Since the passage of the Patient Protection and Affordable Care Act (PPACA), I have had the opportunity to engage a wide variety of colleagues, policymakers, and noted health care thinkers about the effects of health care reform on hospitals. With the hindsight of over 30 years managing hospital operations, I have developed the strong belief that if hospitals are to improve significantly the systemic delivery of care we must commit to making bigger changes than may seem reasonable. Moreover, hospital administrators entering the field will do well to consider changes of this scale as the “new norm” that will likely govern the industry for the next several decades.

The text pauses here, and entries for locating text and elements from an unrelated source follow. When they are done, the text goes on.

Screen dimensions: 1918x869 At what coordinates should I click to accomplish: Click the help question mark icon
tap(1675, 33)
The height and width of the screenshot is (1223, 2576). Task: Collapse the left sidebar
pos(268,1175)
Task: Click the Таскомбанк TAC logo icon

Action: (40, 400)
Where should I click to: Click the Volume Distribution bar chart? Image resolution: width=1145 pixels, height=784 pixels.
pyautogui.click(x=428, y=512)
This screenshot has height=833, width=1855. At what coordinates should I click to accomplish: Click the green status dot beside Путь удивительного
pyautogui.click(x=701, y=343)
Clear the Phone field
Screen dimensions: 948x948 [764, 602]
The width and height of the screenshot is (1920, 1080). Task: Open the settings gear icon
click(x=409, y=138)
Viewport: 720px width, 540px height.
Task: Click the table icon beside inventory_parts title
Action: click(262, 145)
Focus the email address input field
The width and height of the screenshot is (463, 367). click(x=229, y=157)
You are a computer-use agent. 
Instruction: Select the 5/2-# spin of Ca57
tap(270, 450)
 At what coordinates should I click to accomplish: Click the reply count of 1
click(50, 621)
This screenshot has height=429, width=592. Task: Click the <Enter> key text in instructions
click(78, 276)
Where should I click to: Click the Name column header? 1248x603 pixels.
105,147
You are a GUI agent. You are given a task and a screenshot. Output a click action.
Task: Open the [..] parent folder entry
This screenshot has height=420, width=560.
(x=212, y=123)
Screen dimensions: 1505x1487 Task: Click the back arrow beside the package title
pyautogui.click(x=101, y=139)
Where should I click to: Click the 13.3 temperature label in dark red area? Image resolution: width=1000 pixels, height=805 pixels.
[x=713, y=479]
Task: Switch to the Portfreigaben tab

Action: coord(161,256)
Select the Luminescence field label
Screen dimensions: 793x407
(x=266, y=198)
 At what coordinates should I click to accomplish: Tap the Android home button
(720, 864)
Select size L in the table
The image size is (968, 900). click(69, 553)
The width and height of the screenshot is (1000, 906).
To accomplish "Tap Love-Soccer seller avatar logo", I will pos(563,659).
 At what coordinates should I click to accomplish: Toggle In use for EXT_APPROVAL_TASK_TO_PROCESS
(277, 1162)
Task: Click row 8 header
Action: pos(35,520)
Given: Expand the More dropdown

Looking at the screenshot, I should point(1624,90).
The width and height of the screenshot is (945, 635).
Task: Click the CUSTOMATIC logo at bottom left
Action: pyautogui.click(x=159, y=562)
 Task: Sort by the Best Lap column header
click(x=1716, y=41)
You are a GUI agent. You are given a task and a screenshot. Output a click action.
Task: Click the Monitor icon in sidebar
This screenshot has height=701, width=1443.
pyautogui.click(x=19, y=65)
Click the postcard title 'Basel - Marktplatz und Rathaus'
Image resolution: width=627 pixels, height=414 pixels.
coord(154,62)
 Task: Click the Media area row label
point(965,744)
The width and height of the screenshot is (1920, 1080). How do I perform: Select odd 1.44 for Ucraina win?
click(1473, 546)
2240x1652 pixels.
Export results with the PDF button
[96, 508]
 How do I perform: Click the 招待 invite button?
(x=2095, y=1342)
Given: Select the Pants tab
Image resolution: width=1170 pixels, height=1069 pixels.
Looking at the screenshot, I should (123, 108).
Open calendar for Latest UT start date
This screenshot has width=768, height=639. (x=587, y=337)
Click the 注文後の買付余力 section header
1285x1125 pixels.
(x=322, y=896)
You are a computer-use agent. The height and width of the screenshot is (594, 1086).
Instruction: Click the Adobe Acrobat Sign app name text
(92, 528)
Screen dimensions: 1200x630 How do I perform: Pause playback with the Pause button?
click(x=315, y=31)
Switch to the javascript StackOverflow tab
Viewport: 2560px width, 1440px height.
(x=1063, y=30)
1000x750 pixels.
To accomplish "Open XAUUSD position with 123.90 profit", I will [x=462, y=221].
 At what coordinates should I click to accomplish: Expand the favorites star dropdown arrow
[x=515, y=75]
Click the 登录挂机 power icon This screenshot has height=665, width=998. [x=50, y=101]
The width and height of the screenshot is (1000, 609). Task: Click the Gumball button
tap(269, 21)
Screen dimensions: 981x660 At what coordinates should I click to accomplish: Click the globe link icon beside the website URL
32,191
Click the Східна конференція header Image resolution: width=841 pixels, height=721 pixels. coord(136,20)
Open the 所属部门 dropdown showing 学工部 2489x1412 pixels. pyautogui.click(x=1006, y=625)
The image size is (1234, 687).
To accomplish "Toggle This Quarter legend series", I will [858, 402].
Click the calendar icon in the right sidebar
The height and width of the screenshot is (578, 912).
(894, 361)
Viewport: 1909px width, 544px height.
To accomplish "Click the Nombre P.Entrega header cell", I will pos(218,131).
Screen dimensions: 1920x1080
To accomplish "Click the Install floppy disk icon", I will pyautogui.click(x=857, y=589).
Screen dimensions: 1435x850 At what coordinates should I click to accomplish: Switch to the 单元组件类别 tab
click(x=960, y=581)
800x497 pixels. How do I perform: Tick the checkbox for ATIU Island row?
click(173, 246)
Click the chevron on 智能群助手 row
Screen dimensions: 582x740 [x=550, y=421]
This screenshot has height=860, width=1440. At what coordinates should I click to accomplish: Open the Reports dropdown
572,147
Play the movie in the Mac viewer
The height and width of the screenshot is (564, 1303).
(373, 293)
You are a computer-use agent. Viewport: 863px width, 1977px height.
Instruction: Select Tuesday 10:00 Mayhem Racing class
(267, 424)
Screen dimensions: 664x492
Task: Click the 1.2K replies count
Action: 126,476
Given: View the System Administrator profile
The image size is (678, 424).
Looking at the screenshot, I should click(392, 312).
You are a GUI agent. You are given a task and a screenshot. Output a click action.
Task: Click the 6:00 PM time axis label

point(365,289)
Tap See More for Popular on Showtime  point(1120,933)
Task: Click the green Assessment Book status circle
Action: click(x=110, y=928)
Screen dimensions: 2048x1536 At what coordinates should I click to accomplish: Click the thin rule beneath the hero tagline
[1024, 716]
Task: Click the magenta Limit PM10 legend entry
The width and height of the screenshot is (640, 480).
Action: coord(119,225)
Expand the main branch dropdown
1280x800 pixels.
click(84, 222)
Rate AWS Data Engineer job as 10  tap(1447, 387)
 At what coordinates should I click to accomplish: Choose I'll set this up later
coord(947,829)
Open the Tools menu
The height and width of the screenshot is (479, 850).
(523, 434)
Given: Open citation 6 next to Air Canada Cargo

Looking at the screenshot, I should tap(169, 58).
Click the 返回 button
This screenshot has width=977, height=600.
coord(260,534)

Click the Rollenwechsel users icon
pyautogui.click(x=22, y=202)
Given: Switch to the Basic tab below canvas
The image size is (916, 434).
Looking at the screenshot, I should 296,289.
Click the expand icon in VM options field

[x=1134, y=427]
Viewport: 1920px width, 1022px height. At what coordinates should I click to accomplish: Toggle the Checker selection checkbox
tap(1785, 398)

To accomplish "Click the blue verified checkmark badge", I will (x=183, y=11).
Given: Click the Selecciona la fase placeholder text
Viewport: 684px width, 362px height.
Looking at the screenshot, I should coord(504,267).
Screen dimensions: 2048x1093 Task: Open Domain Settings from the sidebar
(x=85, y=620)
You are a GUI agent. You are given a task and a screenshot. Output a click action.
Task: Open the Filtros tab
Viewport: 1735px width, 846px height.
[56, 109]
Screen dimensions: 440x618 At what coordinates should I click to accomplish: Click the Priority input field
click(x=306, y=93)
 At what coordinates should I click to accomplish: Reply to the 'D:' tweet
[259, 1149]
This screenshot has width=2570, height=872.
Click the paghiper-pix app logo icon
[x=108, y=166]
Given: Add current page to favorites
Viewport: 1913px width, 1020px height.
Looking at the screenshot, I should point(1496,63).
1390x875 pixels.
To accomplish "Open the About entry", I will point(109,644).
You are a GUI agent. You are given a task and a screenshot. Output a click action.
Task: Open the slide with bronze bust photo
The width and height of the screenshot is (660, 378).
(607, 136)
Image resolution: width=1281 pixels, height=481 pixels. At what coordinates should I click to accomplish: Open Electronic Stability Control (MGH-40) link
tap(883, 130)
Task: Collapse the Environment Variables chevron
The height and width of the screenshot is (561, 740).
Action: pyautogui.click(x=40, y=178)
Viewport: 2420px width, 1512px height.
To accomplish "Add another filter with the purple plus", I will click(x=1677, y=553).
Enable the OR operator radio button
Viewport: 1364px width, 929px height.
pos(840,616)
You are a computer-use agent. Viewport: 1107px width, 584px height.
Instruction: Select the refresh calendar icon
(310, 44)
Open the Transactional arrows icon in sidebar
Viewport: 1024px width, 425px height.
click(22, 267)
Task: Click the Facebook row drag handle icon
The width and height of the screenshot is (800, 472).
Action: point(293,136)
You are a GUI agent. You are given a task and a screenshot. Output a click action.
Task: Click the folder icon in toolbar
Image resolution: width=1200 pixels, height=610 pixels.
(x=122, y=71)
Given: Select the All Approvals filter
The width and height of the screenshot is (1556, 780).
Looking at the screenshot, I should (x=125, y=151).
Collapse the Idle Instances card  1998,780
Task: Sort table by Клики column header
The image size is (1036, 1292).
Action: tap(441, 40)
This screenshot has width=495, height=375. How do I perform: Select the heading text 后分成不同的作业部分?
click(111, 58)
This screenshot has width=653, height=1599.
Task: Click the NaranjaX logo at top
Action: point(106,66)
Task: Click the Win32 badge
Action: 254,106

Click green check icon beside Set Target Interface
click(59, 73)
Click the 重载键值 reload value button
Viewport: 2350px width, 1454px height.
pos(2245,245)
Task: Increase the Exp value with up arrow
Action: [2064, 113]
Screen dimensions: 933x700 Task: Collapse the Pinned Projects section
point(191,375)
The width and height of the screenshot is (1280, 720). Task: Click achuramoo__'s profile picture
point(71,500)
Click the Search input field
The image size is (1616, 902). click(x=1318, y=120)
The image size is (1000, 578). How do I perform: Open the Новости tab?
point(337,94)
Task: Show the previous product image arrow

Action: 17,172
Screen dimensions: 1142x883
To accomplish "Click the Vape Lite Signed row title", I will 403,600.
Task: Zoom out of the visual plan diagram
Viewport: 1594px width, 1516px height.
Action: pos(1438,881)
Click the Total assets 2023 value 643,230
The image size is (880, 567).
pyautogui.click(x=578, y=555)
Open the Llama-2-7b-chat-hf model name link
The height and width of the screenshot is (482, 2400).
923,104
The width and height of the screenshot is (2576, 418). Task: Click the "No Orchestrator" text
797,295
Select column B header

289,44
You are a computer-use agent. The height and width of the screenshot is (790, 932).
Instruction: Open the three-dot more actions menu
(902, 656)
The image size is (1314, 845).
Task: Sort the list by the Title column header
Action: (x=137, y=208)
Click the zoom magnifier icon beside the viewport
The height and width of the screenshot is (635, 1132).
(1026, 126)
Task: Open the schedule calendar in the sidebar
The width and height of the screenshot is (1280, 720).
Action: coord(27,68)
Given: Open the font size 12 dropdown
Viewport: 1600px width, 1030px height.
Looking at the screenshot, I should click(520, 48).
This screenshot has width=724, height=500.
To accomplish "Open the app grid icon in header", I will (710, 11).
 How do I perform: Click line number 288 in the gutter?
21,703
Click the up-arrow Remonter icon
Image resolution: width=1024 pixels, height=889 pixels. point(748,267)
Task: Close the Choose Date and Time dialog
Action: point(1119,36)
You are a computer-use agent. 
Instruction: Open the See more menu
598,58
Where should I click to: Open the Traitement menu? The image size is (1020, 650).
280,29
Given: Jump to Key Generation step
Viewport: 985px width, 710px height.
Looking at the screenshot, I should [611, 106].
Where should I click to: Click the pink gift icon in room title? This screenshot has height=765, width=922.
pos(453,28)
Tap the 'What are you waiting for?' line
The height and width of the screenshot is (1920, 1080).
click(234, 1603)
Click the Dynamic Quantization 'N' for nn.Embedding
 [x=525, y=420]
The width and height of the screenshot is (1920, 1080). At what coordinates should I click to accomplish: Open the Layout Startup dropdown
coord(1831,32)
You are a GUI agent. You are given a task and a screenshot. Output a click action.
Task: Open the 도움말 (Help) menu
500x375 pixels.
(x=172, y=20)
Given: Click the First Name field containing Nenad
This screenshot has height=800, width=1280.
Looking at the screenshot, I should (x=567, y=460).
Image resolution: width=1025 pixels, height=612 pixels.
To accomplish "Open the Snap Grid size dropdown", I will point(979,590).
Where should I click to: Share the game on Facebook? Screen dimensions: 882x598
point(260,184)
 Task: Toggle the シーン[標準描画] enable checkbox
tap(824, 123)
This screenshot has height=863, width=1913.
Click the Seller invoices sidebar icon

Proposed reforms, like Medical Homes, Accountable Care Organizations and bundled payments, have consumed much of the focus since passage of PPACA, yet they will not be enough to achieve the national goal of high quality, low cost care. Many progressive organizations have been successfully utilizing variations of this payment methodology and these delivery systems for extended periods of time, but there is little evidence that national adoption of these delivery systems alone will produce the results the country needs. To have a substantial impact on slowing the growth of care delivery costs we must make a giant leap forward in everything from design of facilities to the processes that govern care delivery to how we utilize information technology.
With more than 5,000 hospitals operating in the country, the thought of altering the fundamental operating design of hospitals may seem to be unreasonable. However, if we are to design a health system for the 21st century then let’s begin from the ground up. The industries that produce the best quality products most efficiently today do not use production facilities designed and built 30-50 years ago. They have recognized the need to streamline facilities so that products move through the operational cycle more quickly; sub processes efficiently contribute to the overall system aim; and information technology delivers a snapshot of any component of the business on demand and in real-time.
Can our most modern hospitals do that? Overwhelmingly the answer is no. Those who say that we are diagnosing and treating people, not creating widgets, miss the essential truth that if we decrease the waste and inefficiency in hospitals, we can free doctors and clinicians from unnecessary tasks and give them more time to spend with patients. By embodying proven efficiency practices already established in other commercial sectors, within the clinical processes currently employed in hospitals, we can establish a foundation for total hospital efficiency that will significantly benefit patients and lowers costs.